Augmentation Augmentation is not always necessary, but even in the Original Paper

Data augmentation is crucial

It seems to be important because it is mentioned as. In the original paper, the specific method is omitted, but there are two main types of Augmentation methods.

  • Geometric Distortions
  • Photometric Distortions

In the following, I will write about how this original image is augmented.

image.png

Geometric Distortions In Geometric Distortions, there are the following three methods.

  • Random Expand --As the name suggests, the size is expanded randomly. --Fill the margins for size expansion with the mean rgb_mean = (103.939, 116.779, 123.68) used in normalization. image.png

  • Random Sample --Sample at random. --At that time, the threshold value of the degree of overlap (IoU value) between the sampled image and the bounding box is randomly determined. --One of (0.1,0.3,0.5,0.7,0.9, None) --None has no threshold. However, ʻIoU = 0` without overlap is excluded. --Repeat until the sample image exceeds the threshold.

image.png image.png

  • Random Flip --Randomly flips.

image.png

I will omit the implementation for a moment. Specifically, it is here. See here for other image examples.

Photometric Distortions With Photometric Distortions, there are the following five methods.

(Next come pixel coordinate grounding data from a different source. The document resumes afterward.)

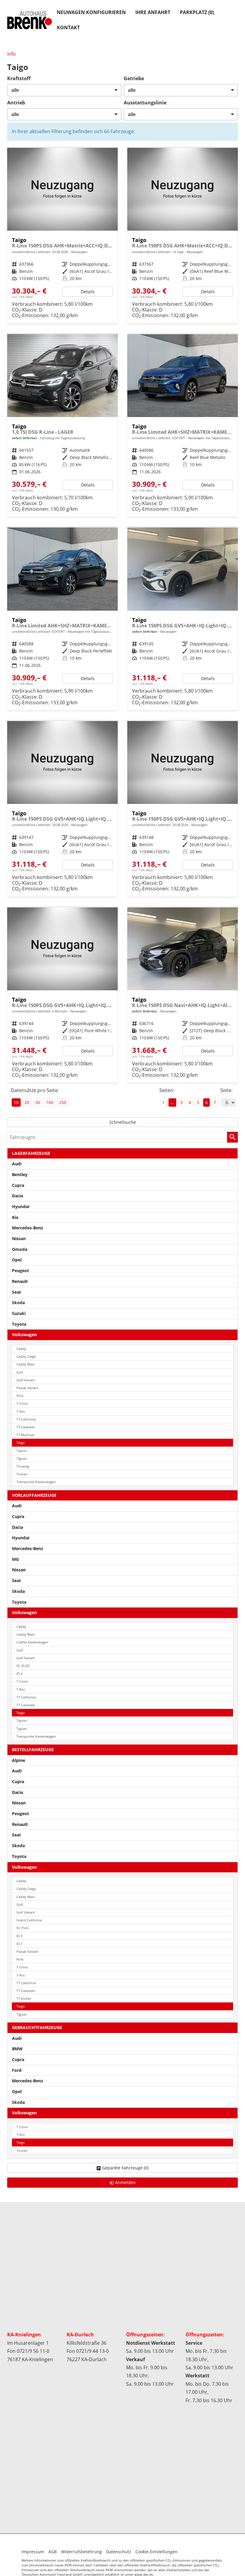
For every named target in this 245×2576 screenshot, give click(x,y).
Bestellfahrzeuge (33, 1749)
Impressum (33, 2551)
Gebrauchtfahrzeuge (37, 2027)
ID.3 (19, 1936)
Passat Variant (27, 1388)
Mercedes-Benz (27, 1228)
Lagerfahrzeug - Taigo (182, 995)
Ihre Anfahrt (152, 12)
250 (62, 1102)
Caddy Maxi (25, 1364)
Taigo (20, 1442)
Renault (20, 1281)
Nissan (19, 1238)
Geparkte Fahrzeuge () (125, 2168)
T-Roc (20, 1411)
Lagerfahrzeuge (31, 1153)
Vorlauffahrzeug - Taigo (62, 235)
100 (49, 1102)
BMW (17, 2049)
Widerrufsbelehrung (81, 2551)
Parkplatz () (197, 12)
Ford (17, 2070)
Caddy (21, 1348)
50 (37, 1102)
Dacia (17, 1196)
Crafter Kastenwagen (32, 1642)
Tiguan (21, 1458)
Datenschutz (118, 2551)
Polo (20, 1395)
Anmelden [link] (125, 2182)
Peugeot (20, 1270)
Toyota (19, 1324)
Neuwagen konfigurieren (91, 12)
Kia (15, 1217)
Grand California (29, 1920)
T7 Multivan (25, 1435)
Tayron (21, 1450)
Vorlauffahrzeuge (34, 1495)
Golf (19, 1372)
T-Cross (22, 1403)
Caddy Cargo (26, 1356)
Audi (17, 1164)
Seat (16, 1292)
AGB (52, 2551)
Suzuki (19, 1313)
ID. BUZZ (23, 1665)
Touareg (22, 1466)
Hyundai (20, 1206)
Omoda (19, 1249)
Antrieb (16, 102)
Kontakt (68, 27)
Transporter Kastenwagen (36, 1481)
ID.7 (19, 1943)
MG (15, 1559)
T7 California (26, 1419)
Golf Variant (25, 1380)
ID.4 (19, 1673)
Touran (21, 1474)
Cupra (18, 1185)
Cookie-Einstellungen (156, 2551)
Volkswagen (24, 1334)
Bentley (19, 1174)
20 (26, 1102)
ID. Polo (22, 1928)
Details (88, 291)
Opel (17, 1260)
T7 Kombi (23, 1998)
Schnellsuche (122, 1122)
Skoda (18, 1302)
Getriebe (134, 78)
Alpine (18, 1760)
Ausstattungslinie (145, 102)
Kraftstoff (18, 78)
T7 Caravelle (25, 1427)
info (11, 54)
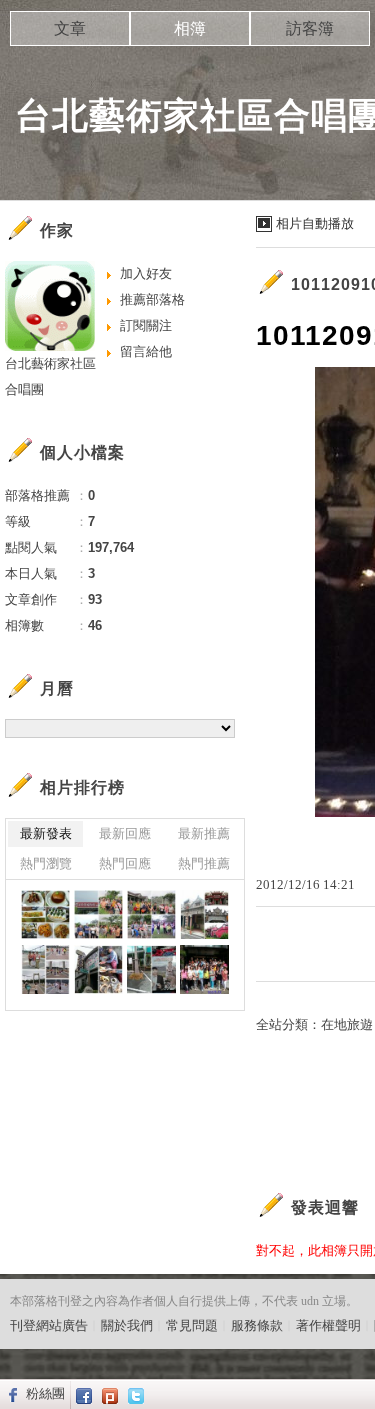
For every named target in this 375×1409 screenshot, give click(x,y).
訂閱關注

  • Random Brightness --Add a randomly selected value in the range of $ [-32,32] $ to the RGB value

image.png

  • Random Contrast --Multiply the RGB value by a randomly selected value in the range of $ [0.5,1.5] $

image.png

  • Random Hue --Image in [HSV Space](https://ja.wikipedia.org/wiki/HSV%E8%89%B2%E7%A9%BA%E9%96%93#:~:text=HSV%E3%83 % A2% E3% 83% 87% E3% 83% AB (% E8% 8B% B1% 3A% 20HSV% 20model,% E3% 80% 81 Brightness)% E3% 81% A8% E3% 82% 82% E8% Converted to A8% 80% E3% 82% 8F% E3% 82% 8C% E3% 82% 8B% E3% 80% 82) and randomly selected in the Hue value range of $ [-18,18] $ Add the values

image.png

  • Random Saturation --Image in [HSV Space](https://ja.wikipedia.org/wiki/HSV%E8%89%B2%E7%A9%BA%E9%96%93#:~:text=HSV%E3%83 % A2% E3% 83% 87% E3% 83% AB (% E8% 8B% B1% 3A% 20HSV% 20model,% E3% 80% 81 Brightness)% E3% 81% A8% E3% 82% 82% E8% Converted to A8% 80% E3% 82% 8F% E3% 82% 8C% E3% 82% 8B% E3% 80% 82) and randomly selected in the range of $ [0.5,1.5] $ for the Saturation value. Multiply the value --It may be a bug. .. ..

image.png

  • Random Lighting Noise --Randomly replace the Channel value

image.png

I will omit the implementation for a moment. Specifically, it is here. See here for other image examples.

Transform

Input image preprocessing

This is the preprocessing of the input image.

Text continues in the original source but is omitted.